Figure 3.

A schematic diagram of the VWF-NET axis in thrombus formation and tissue damage at sites of vascular injury. Upon damage, VWF multimers are released from endothelial cells and capture circulating platelets to injury sites. VWF multimers recruit blood cells including neutrophils and erythrocytes.
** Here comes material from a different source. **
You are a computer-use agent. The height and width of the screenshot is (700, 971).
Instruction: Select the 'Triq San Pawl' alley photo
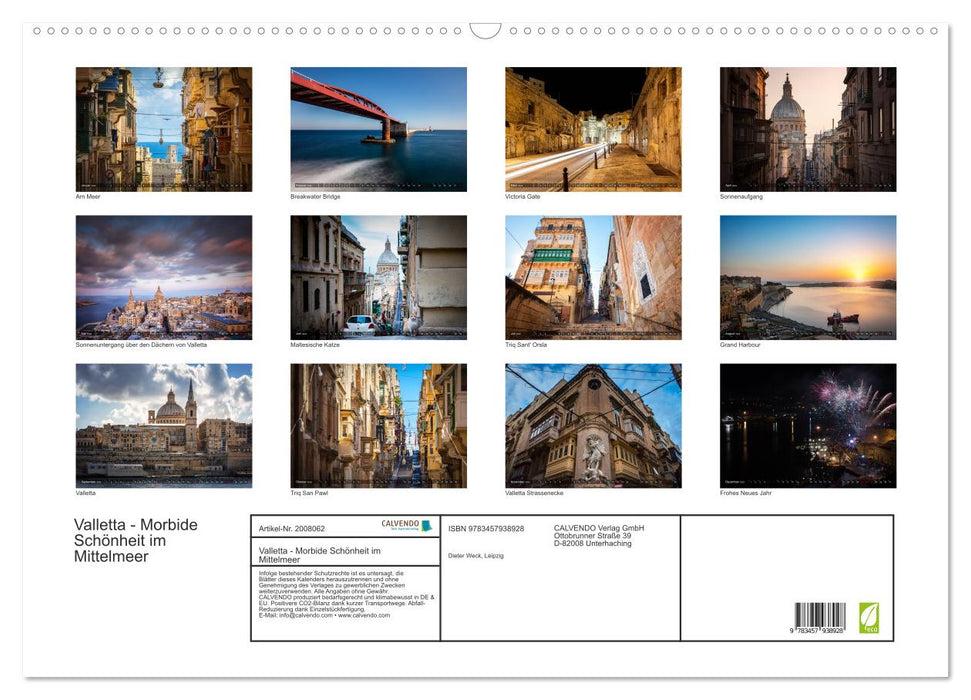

ADAMTS13 cleaves excessive VWF multimers to regulate their activity preventing the growth of thrombus. 1) The interaction among neutrophils, platelets, and VWF forms a vicious cycle to promote the development of thrombosis and inflammation: platelets mediate neutrophil activation and NETosis, then NETs and granular proteins released from activated neutrophils are retained to the vessel wall by directly interacting with VWF and exert prothrombotic and proinflammatory effects, inducing the release of VWF multimers and promoting platelet adhesion in turn. 2) Both NETs and VWF modify fibrin networks enhancing their procoagulant activity and the resistance of fibrinolysis providing insight into potential therapeutic targets of rt-PA resistance thrombi. 3) Granular components released from activated neutrophils and NETosis not only inactivate ADAMTS13 via chemical modification or competitive combination but also cleave VWF. 4) ADAMTS13 binds and cleaves VWF multimers to prevent excessive platelet aggregation. 5) Neutrophils extravagates into the intima with the help of VWF-platelet complex. VWF, von Willebrand Factor; ADAMTS13, a disintegrin-like and metalloproteinase with thrombospondin type-1 motifs, member 13.